The Daily Gamecock

Column: Prospective 2016 Clinton White House marred by past

The probability of a second dose of Clintonism into the sandstone veins of the White House seems to depend on whom you ask.

Some remember the days of that first dose fondly: a surging economy, a distinctive lack of U.S. boots on the ground and a president who everybody, Republican or Democrat, seemed to like—or at least tolerate. (Remember, Clinton was once quoted as saying that they were “Eisenhower Republicans” running against “Regan Republicans.”)

To me, those days call up words and phrases like Marc Rich, Whitewater, untraceable foreign money and Juanita Broaddrick.

Let’s forget those disgraces among many, for the present. Let’s forget the disgusting conduct of the then-president in regards to women, treating them as “dolls” to be used and thrown out onto the curb after he was done with them.

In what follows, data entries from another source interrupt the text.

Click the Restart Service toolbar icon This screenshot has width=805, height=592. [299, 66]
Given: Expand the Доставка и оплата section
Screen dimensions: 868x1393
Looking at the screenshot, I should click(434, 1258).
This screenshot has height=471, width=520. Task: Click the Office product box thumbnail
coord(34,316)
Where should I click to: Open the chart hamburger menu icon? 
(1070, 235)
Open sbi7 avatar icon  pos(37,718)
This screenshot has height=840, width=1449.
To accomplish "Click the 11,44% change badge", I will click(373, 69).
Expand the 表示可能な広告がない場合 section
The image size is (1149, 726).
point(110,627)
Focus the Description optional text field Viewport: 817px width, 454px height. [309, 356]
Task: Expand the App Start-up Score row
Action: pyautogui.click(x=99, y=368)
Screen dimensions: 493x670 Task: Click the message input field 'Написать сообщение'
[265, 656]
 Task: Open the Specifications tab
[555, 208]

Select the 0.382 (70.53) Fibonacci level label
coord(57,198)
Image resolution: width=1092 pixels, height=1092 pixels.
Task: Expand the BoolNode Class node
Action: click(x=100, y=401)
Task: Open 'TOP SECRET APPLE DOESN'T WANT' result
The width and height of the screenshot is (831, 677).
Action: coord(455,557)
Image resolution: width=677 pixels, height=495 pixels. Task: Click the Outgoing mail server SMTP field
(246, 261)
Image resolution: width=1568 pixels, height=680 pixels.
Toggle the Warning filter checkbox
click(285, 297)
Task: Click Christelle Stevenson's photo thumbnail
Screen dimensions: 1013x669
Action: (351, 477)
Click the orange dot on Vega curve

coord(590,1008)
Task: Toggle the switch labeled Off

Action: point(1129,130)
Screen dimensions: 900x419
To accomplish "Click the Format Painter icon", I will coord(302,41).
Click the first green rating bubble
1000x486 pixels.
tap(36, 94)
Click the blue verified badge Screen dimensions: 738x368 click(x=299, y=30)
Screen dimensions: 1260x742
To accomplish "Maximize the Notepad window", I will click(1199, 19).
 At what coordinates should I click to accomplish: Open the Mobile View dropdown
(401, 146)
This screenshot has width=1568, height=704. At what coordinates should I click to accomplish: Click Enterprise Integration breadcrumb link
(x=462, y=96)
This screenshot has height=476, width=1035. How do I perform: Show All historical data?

Let’s forget his bombing of the al-Shifa pharmaceutical factory, effectively killing uncountable thousands of Sudanese citizens who depended on that medicine to continue living.

Let it all go, because now his wife, who during the those fabled years was practically co-Vice President alongside Al Gore, is running for the top spot herself.

Since then she has done her time, withstood the slings and arrows that came with supporting the Iraq War at the outset and overcame the impossible trouncing Obama gave her in 2008 primaries. She has weathered the most covered public infidelity in history with the appearance of grace and temperance turned exasperation.

Surely, it is her turn.

But what, exactly, could that mean when she is stapled to someone as monomaniacal and well known as Bill Clinton?

It is hard to say. What I believe is that come 2016, for the first time in American history, the U.S. will have the option to vote for three people on a single ticket, two presidents and a whipping-boy, a two-headed duumvirate forged in the 1960’s with one simple goal: to become the head of the most powerful nation on earth for a combined 16 years.

Hear me out: the horde of Clinton-loyal underlings, kept in their office cages working slavishly for readmission to the Big House these past 20 years, will be let loose to take control of their old menial posts.

For so long, the word of Bill, the preeminent political guru, was immutable law and it seems to me highly unlikely that this almost Pavlovian tick to follow his line will suddenly flit off into thin air once his wife assumes the throne.

Like no other presidential spouse in history, his opinion on all issues will be just as weighty as his wife’s, both to her administration and to the public. Because the couple’s political stakes are entangled with one another, each will support the policies of the other without question.

Do you think, in a new Clinton White House, that Hillary, in the commencement of her duties, will be able to ignore her husband’s council on matters of extreme national importance? As executive, her job is to act as her best judgment tells her, sometimes acting in spite of the mutterings of her advisors and spouse.

Additionally, any infighting, perceived or real, will turn up a rash of Clinton-relationship media; a time-tested method to sell print copy, and an outcome that they will do anything to avoid. The two heads will speak with a single voice, masculine and feminine, one old and one new, to determine the future of the nation.

So where will her prospective administration’s policies truly originate, the elected commander-in-chief or her spouse? Or both? Nobody can say for sure.

But if what allegedly happened to the now-forgotten Broadderick is any indication, Bill Clinton seems to be the kind of man who gets what he wants, elected or not.